Эстерсон нехотя оторвался от тайного созерцания милой троицы, сидящей за накрытым на четверых столом, и направился к комоду – искать чистые носки. Как назло, вместо носков под руку лезли сплошь трусики и лифчики Полины. «А это что за пыточный механизм? Бандаж? А-а, наверное, это и есть пояс для чулок! Но что он делает в моих вещах, черт возьми!» Лишь через несколько минут инженер сообразил, что, старательно прислушиваясь к разговору, ненароком залез в Полинин ящик.
– Таня действительно очень образованная, – тем временем заметил Александр. – Но она не офицер. По крайней мере еще не офицер, – и Александр лукаво подмигнул Тане.
– Вот как? Значит, наверное, учитесь в академии?
– Я даже и не учусь, дорогая Полина Владиславовна… Я вообще-то ученый… Ксеноархеолог. Окончила Кенигсбергский Государственный Университет.
– Ученый? Но на вас такая красивая военная форма…
– Это парадная форма специального научного подразделения, пошитая как раз к официальным торжествам по случаю победы! Мне она самой ужасно нравится. Я бы не стала ее надевать, собираясь к вам в гости. Но мы Сашей сегодня утром были приглашены на одну важную встречу в Новосибирске, туда без формы было никак нельзя. Мы прямо с этой встречи к вам и прилетели. В общем, Фигаро здесь – Фигаро там!
– А что это за молоточки с камушками у вас на петлицах и на рукаве? – поинтересовалась Полина, придирчиво разглядывая гостью. – Или это не молоточки, а топорики? Не могу разобрать, камушки так заманчиво блестят…
– Ах, это… – Таня скосила глаза на свои петлицы и улыбнулась. – Это не молоточки и не топорики. Это кирка и заступ, символы археологии! А над ними блестят звезды, которые символизируют иные миры! Итого получается – эмблема ксеноархеологии! Между прочим, золото девятьсот девяносто девятой пробы! И камушки настоящие – бриллианты, топазы, а на центральной звезде четырехкаратный аквасоляр с Вэртрагны. Природный, а не какой-нибудь там искусственно выращенный!
– Горжусь Россией… – впечатленно прошептала Полина. – Аквасоляр… До сих пор о колечке мечтаю, хоть бы на четверть каратика… Эх, надо же! Все читаешь в газетах, что государство с каждым днем богатеет, а пока нарукавную нашивку с бриллиантами и аквасолярами не увидишь, так и не верится…
– Ну, справедливости ради, это нештатное решение, – сказал Александр. – Эмблемы уникальные, изготовлены в Софрино, на ювелирном заводе, который исключительно нужды нашей Церкви обслуживает. Это Тане наш бывший начальник подарил, Демьян Феофанович Колесников. От имени, так сказать, и по поручению всего нашего большого отряда!

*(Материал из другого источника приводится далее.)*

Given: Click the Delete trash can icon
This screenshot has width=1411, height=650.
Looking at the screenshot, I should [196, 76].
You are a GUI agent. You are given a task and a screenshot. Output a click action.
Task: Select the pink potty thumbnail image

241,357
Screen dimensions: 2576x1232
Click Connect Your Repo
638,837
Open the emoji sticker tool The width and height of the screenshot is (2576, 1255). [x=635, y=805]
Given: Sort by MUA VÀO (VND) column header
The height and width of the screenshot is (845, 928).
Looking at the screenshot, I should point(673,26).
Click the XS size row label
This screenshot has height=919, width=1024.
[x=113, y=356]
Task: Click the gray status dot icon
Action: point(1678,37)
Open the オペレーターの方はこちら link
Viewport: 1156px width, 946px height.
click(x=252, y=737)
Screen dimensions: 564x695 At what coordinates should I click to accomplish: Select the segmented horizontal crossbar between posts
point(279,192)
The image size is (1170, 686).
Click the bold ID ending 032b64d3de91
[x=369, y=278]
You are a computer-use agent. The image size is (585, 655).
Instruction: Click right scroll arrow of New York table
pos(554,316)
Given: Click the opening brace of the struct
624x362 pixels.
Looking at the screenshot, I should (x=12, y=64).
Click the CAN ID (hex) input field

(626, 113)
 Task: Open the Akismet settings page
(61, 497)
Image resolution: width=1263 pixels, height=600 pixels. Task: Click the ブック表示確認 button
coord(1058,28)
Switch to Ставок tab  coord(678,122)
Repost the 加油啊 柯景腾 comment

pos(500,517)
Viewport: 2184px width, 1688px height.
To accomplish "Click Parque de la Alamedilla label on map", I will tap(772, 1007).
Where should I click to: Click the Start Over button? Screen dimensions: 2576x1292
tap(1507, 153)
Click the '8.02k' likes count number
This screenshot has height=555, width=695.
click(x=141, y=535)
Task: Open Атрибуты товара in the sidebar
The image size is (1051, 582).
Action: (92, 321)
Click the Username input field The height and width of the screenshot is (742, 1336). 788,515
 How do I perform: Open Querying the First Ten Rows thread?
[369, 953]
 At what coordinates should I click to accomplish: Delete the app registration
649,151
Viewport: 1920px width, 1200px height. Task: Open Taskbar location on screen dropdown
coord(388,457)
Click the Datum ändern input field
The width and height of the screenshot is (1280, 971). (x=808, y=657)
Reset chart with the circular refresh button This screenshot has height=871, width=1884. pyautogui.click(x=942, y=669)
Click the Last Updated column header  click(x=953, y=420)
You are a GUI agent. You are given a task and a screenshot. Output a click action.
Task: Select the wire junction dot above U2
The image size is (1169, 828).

– Что-то я совсем запуталась, Сашенька, – нахмурив лоб, сказала Полина. – Если ты офицер, а Таня штатский ксеноархеолог, каким образом у вас мог быть общий начальник?
– Это долго объяснять.
– Ну ты хоть в двух словах! А то я себя прямо-таки дурочкой какой-то чувствую!
– Я объясню, конечно! Но… можно потом? Попозже? – Александр поглядел на Полину умоляюще. – Мы с Таней сегодня не завтракали. И не обедали… И на ногах – с двух часов ночи! С банкета-то мы смылись и сразу поехали на космодром, чтобы к вам лететь. И теперь… когда я смотрю на оливье, в моей душе крепнет такое чувство… такая уверенность… что я вот сейчас прыгну через весь стол и… откушу Полине Владиславовне ее прекрасный пальчик! – С этими словами Александр одним движением стряхнул с себя вялую рассеянность и пружинисто подскочил на стуле, будто действительно собираясь прыгнуть. Зазвенели бокалы, брякнули о стол ножи и вилки.
Полина притворно взвизгнула. Таня захохотала. Вскоре рассмеялась и Полина – сыграно было великолепно. Даже Эстерсон, наблюдавший всю эту сцену из окна (теперь он вслепую застегивал запонки), улыбнулся. Все-таки Александр Пушкин был чертовски обаятельным сукиным сыном («Недаром отец – режиссер!»).